Student loans, like child support payments and criminal fines, can be garnished from wages. Garnishing means you never see the money. Like taxes, the payment is sent to the debtor before you receive your check. That means if you’re a server, when you receive your paystub it will show a negative amount. Not a pretty scenario.
This circumstance came about when the government (taxpayers) became the sole backers of student loans. They put banks out of originating federal student loans, presumably to keep banks out of the lucrative fee business on a young, fiscally unknowledgeable group. At 18, it’s much easier to sign on the dotted line without reading the fine print. Why? Because no one has ever held scary amounts of debt over your head, making threatening phone calls and initiating wage garnishments, and Democratic representatives in the Senate fought to keep it that way. As a result, policy for loan forgiveness on the Federal side is directly tied to taxpayer dollars and private loan options are shrinking.
Fast forward 10 years and some uncomfortable truths require reckoning: students with no assets to speak of are bad creditors by definition, and the sheer size of loans (up to 4x the annual salary of the average graduate, after securing a full-time job with benefits). Declaring bankruptcy for student debt is very difficult, accruing interest and destroying credit in one fell swoop.
Of course, there are a lot of resources for students and graduates who are delinquent on Federal student loans, including reduced payment plans as part of “default diversion” programs and options to postpone payments in times of temporary hardship. If the hardship isn’t temporary, students need to know their options, and bankruptcy, though a last resort, is one of them.

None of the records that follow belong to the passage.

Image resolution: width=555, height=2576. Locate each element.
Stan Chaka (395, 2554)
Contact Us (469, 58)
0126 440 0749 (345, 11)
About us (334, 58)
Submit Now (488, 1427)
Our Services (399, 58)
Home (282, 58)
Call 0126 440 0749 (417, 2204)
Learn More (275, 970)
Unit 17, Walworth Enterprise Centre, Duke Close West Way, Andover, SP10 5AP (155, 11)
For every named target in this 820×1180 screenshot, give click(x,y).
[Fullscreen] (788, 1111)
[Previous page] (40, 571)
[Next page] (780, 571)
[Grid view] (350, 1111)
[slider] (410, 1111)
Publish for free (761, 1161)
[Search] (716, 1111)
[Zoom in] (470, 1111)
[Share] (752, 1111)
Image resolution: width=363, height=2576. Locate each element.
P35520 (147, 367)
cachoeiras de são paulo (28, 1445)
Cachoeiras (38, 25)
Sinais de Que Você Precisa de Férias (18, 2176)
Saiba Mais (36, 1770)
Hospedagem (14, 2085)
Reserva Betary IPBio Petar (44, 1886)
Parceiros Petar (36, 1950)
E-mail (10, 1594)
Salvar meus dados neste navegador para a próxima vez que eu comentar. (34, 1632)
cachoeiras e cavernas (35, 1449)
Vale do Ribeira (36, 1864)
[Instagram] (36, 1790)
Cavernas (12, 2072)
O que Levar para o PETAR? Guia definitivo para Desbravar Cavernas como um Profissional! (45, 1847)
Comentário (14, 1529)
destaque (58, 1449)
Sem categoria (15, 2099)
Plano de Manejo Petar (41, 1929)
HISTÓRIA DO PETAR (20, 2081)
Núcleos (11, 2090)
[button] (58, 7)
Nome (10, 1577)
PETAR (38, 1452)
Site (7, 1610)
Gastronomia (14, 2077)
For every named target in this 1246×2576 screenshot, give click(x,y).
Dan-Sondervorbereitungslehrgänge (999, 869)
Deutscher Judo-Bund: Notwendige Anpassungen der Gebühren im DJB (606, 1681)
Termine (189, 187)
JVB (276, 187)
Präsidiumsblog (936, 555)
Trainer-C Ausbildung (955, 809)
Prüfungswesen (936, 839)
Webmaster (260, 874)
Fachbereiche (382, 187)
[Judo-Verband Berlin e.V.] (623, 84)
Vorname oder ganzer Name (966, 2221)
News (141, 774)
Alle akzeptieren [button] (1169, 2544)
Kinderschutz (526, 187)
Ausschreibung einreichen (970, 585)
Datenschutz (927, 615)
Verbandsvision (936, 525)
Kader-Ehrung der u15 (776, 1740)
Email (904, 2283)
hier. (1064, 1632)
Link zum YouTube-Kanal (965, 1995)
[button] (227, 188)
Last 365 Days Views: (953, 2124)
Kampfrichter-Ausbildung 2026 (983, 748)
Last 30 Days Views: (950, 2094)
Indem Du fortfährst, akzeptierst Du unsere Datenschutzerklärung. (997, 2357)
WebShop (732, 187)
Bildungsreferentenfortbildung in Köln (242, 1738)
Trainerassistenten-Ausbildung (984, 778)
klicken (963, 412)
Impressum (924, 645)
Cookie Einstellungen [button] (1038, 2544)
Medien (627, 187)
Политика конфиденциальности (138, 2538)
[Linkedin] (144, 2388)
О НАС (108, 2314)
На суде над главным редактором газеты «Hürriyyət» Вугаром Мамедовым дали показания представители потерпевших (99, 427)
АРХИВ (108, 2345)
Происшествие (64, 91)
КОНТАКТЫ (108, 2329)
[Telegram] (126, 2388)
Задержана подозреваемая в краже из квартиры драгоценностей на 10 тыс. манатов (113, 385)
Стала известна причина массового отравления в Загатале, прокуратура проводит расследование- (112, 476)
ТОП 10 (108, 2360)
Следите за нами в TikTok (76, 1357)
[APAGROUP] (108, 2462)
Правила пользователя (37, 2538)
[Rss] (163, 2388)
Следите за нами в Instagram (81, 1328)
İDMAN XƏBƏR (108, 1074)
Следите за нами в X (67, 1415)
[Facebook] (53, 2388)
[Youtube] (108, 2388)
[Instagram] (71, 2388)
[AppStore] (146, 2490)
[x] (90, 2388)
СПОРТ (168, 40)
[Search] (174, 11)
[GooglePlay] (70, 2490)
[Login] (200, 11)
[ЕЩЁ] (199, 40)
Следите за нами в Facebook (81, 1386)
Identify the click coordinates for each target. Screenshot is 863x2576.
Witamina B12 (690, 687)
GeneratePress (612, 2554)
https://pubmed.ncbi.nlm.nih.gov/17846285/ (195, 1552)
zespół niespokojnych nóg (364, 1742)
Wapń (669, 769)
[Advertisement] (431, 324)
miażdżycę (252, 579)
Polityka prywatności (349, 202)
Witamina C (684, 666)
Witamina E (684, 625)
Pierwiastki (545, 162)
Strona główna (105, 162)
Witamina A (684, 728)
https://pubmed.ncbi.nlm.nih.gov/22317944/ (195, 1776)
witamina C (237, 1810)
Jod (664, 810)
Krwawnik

A common test of undue hardship is the Brunner test which requires a showing that 1) the debtor cannot maintain, based on current income and expenses, a “minimal” standard of living for the debtor and the debtor’s dependents if forced to repay the student loans; 2) additional circumstances exist indicating that this state of affairs is likely to persist for a significant portion of the repayment period of the student loans; and 3) the debtor has made good faith efforts to repay the loans. (Brunner v. New York State Higher Educ. Servs. Corp., 831 F. 2d 395 (2d Cir. 1987).
It’s very difficult to prove undue hardship, but if it does occur, know that bankruptcy isn’t impossible, and in some cases, even prudent. Keep an eye out for reforms, which may make it easier to discharge student loan debt in the future.